Records for processing
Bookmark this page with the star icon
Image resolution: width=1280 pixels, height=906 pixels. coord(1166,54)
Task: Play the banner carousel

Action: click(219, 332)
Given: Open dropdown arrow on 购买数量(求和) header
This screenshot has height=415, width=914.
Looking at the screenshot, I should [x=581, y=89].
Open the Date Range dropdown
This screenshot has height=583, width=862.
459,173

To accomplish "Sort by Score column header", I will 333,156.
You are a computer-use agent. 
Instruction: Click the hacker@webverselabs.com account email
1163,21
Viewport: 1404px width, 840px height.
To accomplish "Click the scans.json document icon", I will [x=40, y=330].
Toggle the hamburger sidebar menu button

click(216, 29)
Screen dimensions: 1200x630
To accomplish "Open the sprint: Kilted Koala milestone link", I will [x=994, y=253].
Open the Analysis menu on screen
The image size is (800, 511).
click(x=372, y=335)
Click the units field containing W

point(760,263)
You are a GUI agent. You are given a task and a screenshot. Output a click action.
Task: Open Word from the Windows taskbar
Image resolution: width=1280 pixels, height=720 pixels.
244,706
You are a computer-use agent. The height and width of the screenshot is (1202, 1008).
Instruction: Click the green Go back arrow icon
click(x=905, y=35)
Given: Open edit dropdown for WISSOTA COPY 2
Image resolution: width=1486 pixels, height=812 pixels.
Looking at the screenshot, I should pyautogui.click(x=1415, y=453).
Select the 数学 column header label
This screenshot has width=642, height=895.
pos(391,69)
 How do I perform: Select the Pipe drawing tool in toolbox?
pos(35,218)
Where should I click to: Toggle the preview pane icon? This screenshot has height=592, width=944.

Exercise
Would you please return all lines of the data that include the word "agent"?

Output below
You are a computer-use agent. 
You are a GUI agent. You are given a task and a screenshot. Output a click action.
You are a computer-use agent. The height and width of the screenshot is (1202, 1008).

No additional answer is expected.